GIVEN PASSAGE →
* Begin *

# 7DII HDMI output.



## Valvebounce (Jul 27, 2017)

Hi Folks. 
I have a quick (hopefully) question about the 7DII HDMI output is it suitable for recording? 
A bit of the back story, I have been asked to take some photos and maybe some video, the question arose as to whether the camera HDMI output feed was recordable quality, it all started as some photo's then they found that I had the 7DII and asked if I could do some video, I have warned that I am not a videographer, but they said no worries it was just an idea they wanted to work with, haha, I think this may be rapidly spiralling out of control! :
If anyone can answer the HDMI question I'd appreciate it, thanks in advance for any help, oh, by the way this all starts tomorrow 10am it is now 10pm. 
Thanks in advance for any help. 

Cheers, Graham.


----------



## Yiannis A - Greece (Jul 28, 2017)

Dear Graham,
i used to own the camera about 2 1/2 years ago (i bought it the 1st day it was available in Athens shops and almost immediately regretted doing so, because i got three "lemons" in a row; the known problem with the AF was existent in the first one and also in both the replacement copies i was given) and still have the pdf version of its manual after getting rid of the particular cameras. The answer to your question is "YES"; 7D mark II can send 1080p signal to a recorder (like Atomos etc) connected to the HDMI output.
Just have a decent mic connected to it because, as usual, the internal ones suck compared to a good quality external one!

Hope i helped you, have the best of times shooting with your camera.

* End *

GIVEN DATA →

* Begin *

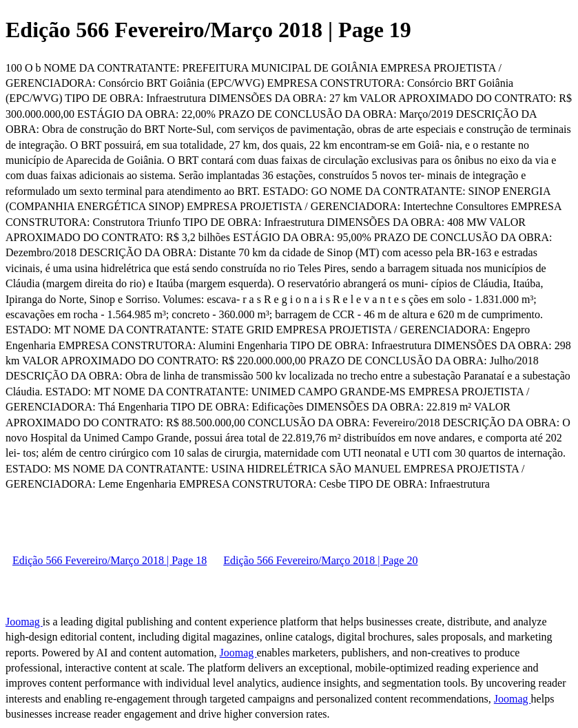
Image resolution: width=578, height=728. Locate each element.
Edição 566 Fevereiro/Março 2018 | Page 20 (320, 560)
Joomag (24, 621)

* End *

OBJECTIVE 1 → In the 7DII HDMI thread, change "videographer" to "filmmaker" in the part starting at "# 7DII HDMI" and ending at "is now 10pm.", and give that part again.
OBJECTIVE 2 → According to the forum thread about the 7DII HDMI output, why should a decent mic be connected to the camera?
OBJECTIVE 3 → Resume the forum thread about the 7DII HDMI output from the point where it stops.

RESPONSE 1 →
# 7DII HDMI output.



## Valvebounce (Jul 27, 2017)

Hi Folks. 
I have a quick (hopefully) question about the 7DII HDMI output is it suitable for recording? 
A bit of the back story, I have been asked to take some photos and maybe some video, the question arose as to whether the camera HDMI output feed was recordable quality, it all started as some photo's then they found that I had the 7DII and asked if I could do some video, I have warned that I am not a filmmaker, but they said no worries it was just an idea they wanted to work with, haha, I think this may be rapidly spiralling out of control! :
If anyone can answer the HDMI question I'd appreciate it, thanks in advance for any help, oh, by the way this all starts tomorrow 10am it is now 10pm.

RESPONSE 2 → A decent external mic is recommended because the camera's internal microphones perform poorly compared to a good-quality external one.

RESPONSE 3 →
Best wishes
Yiannis A, Athens, Greece.


----------



## Valvebounce (Aug 1, 2017)

Hi Yiannis. 
My apologies, I wrote a reply to you on the 29th, but I guess I was so tired I didn't send it or closed the page too soon before it finished uploading. 
Thank you for your reply, it will be helpful, and I do have a decent(ish) mic, a Rode Stereo Video mic. So far I have only taken some stills of a fairly boring installation process in a prestigious location and I am not at liberty to share the shots, I have some more opportunities to get shots and I will try to grab a couple from a public location which I can share in case anyone is interested. 
Again my apologies, I appreciate the help people like you provide and I felt terrible that it appeared I had not the manners to thank you. 

Cheers, Graham. 



Yiannis A - Greece said:


> Dear Graham,
> i used to own the camera about 2 1/2 years ago (i bought it the 1st day it was available in Athens shops and almost immediately regretted doing so, because i got three "lemons" in a row; the known problem with the AF was existent in the first one and also in both the replacement copies i was given) and still have the pdf version of its manual after getting rid of the particular cameras. The answer to your question is "YES"; 7D mark II can send 1080p signal to a recorder (like Atomos etc) connected to the HDMI output.
> Just have a decent mic connected to it because, as usual, the internal ones suck compared to a good quality external one!
> 
> ...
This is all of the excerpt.